Aún recuerdo el momento en que descubrí a Ursula K. Le Guin al coger uno de sus libros en la biblioteca pública. Por aquel entonces tenía reciente El Señor de los anillos y cualquier cosa que tuviera pinta de fantasía que caía en mis manos la devoraba con ansia. Y, de repente, encuentro un libro que se llama "Un mago de Terramar". Tenía que llevármelo a casa. En ese momento no esperaba mucho más que la enésima colección de novelas derivativas del universo de Tolkien. Y lo que encontré fue un libro que rompió todos mis esquemas sobre el género. Le Guin me abrió los ojos a un nuevo modo de escribir fantasía y me hizo experimentar, de nuevo, el sentido de la maravilla.
La obra de Le Guin es extensa y abarca (casi) todos los géneros imaginables y en todos ellos se desenvolvía con estilo y soltura. En cualquiera de sus novelas encontramos momentos de genio, fragmentos de una belleza delicada que solo ella sabía crear y pasajes tocados por una sutil nostalgia por algo que no somos capaces de explicar. Y hasta en el sitio más inesperado podemos encontrar palabras que resuenan. Como en la introducción a su colección de relatos "Un pescador del mar interior". En este pequeño texto Le Guin hace una sincera apología de la ciencia ficción. Y es una pena que esta defensa de la ciencia ficción esté en este volumen. Al fin y al cabo quien tenga ese libro en las manos no necesita ser convencido, está predicando al converso. En apenas unas páginas Le Guin traza los principios que han sostenido su obra. Evitar la ciencia ficción como "literatura de ideas", alejarla de los libros de texto o manuales de instrucciones y devolverla a su justo lugar dentro de la narrativa, de la literatura: "No son las invenciones de un satanás matemático, problemas disfrazados de historias. Son historias".

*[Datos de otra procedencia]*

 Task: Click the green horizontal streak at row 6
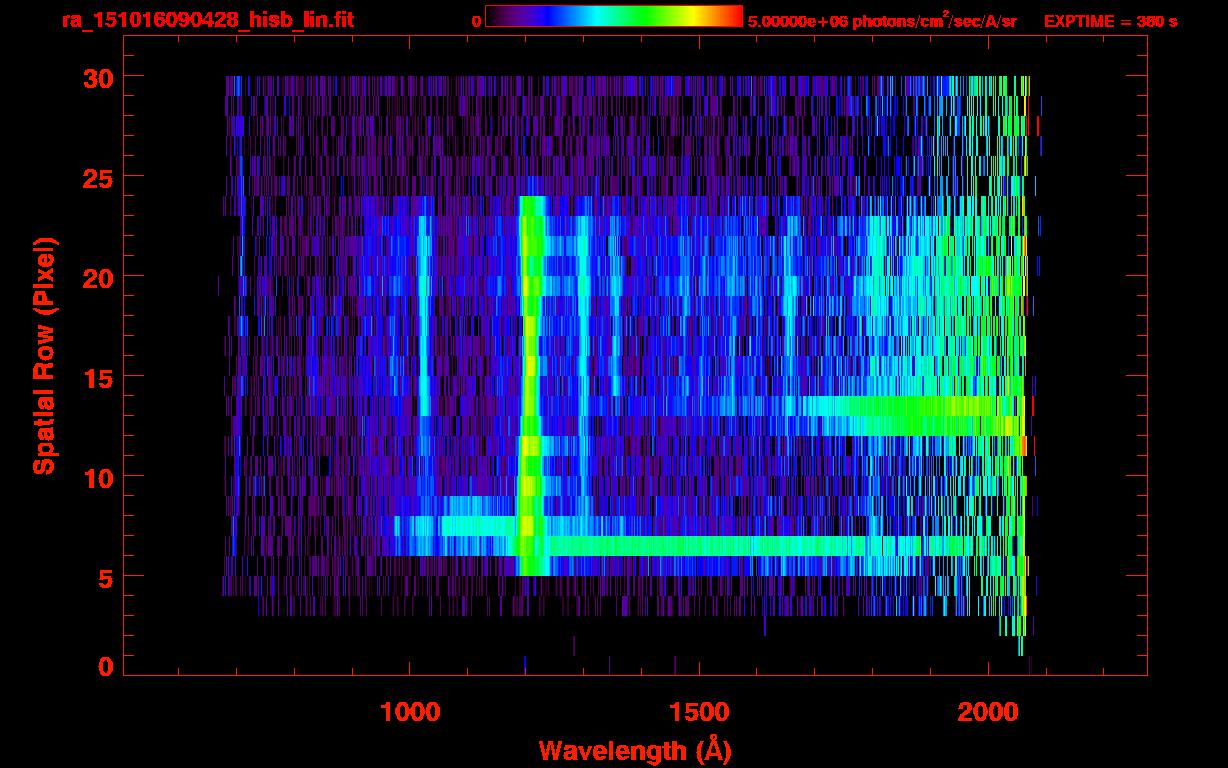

Le Guin irrumpió con fuerza en una época en la que la ciencia ficción vivía un éxtasis tecnológico. La carrera espacial avanzaba cada vez más rápido y más lejos y Estados Unidos aún parecía la Arcadia próspera y pacífica que Norman Rockwell pintaba en sus cuadros. En una época donde los escritores centraban sus novelas en torno a su optimismo científico y tecnológico, ella apostó por preocuparse por lo más importante: las personas (o alienígenas) que vivían sus historias: "No acepto el juicio de que la utilización de imágenes y metáforas tecnológicas o de otros mundos, de viajes espaciales, del futuro, de sociedades o seres imaginarios, impide que la ciencia ficción tenga en cuenta la experiencia humana".

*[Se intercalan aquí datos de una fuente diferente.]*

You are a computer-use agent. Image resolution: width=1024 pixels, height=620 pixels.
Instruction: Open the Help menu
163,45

La narrativa es una manera de abrir una ventana a otros mundos. Algunos escritores tratan de hacer mundos lo más parecido posible al nuestro, otros buscan llegar a los límites de la imaginación. Pero, al final, todo son mundos de ficción que solo son accesibles a través de la lectura. La lectura nos permite visitar otras épocas, otros planetas o el modo de pensar de otras personas. El realismo nos ata a los límites conocidos de nuestro mundo y nuestra sociedad. Para poder ir más allá y trascender esos márgenes es necesario deshacerse de esas ataduras.
La magia de Le Guin es la magia de Terramar. La magia nos permite moldear la realidad, que deje de obedecer las inquebrantables leyes físicas para que obedezca a nuestra voluntad. Y en Terramar la manera de dominar a la naturaleza es a través de los nombres verdaderos de las cosas, su nombre en el lenguaje primordial de la creación. Le Guin teje nuevas realidades con sus palabras y en la urdimbre asoma la belleza que ha sido la fuente de su inspiración: La belleza de una historia puede ser intelectual [...]; puede ser estética [...]; puede ser humana, emocional, moral; es posible encontrarlas todas en la misma historia. Y sin embargo, los críticos y comentaristas de ciencia ficción tratan con frecuencia la historia como si no fuera más que una exposición de ideas, como si el "mensaje" intelectual lo fuera todo. [...] Eso es mera ingenuidad. Y deja de lado por completo aquello que me es más querido en la ciencia ficción, su belleza.